Passage
But by the grace of God I am what I am. His grace which was given to me was not futile, but I worked more than all of them; yet not I, but the grace of God which was with me.
But by the grace of God I am what I am. His grace which was given to me was not futile, but I worked more than all of them; yet not I, but the grace of God which was with me.
1 Corinthians 15:8 and last of all, as to the child born at the wrong time, he appeared to me also.
1 Corinthians 15:9 For I am the least of the apostles, who is not worthy to be called an apostle, because I persecuted the assembly of God.
1 Corinthians 15:10 But by the grace of God I am what I am. His grace which was given to me was not futile, but I worked more than all of them; yet not I, but the grace of God which was with me.
1 Corinthians 15:11 Whether then it is I or they, so we preach, and so you believed.
1 Corinthians 15:12 Now if Christ is preached, that he has been raised from the dead, how do some among you say that there is no resurrection of the dead?
The verse centers on "grace", "given", "futile", "worked", and "than". It is saying that salvation is received as God's gift through faith, so boasting is pushed out by the wording itself.
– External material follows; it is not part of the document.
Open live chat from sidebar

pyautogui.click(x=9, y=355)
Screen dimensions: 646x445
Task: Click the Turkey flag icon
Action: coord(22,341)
The nearby context moves from verse 9's "For I am the least of the..." into verse 11's "Whether then it is I or they...", so "grace" and "given" belong inside that flow. In 1 Corinthians context, the local focus is Christ, faith, and discipleship.
A plain takeaway is to answer the verse's own emphasis on "grace" and "given" with trust shaped by these words, not by a vague optimism outside the passage.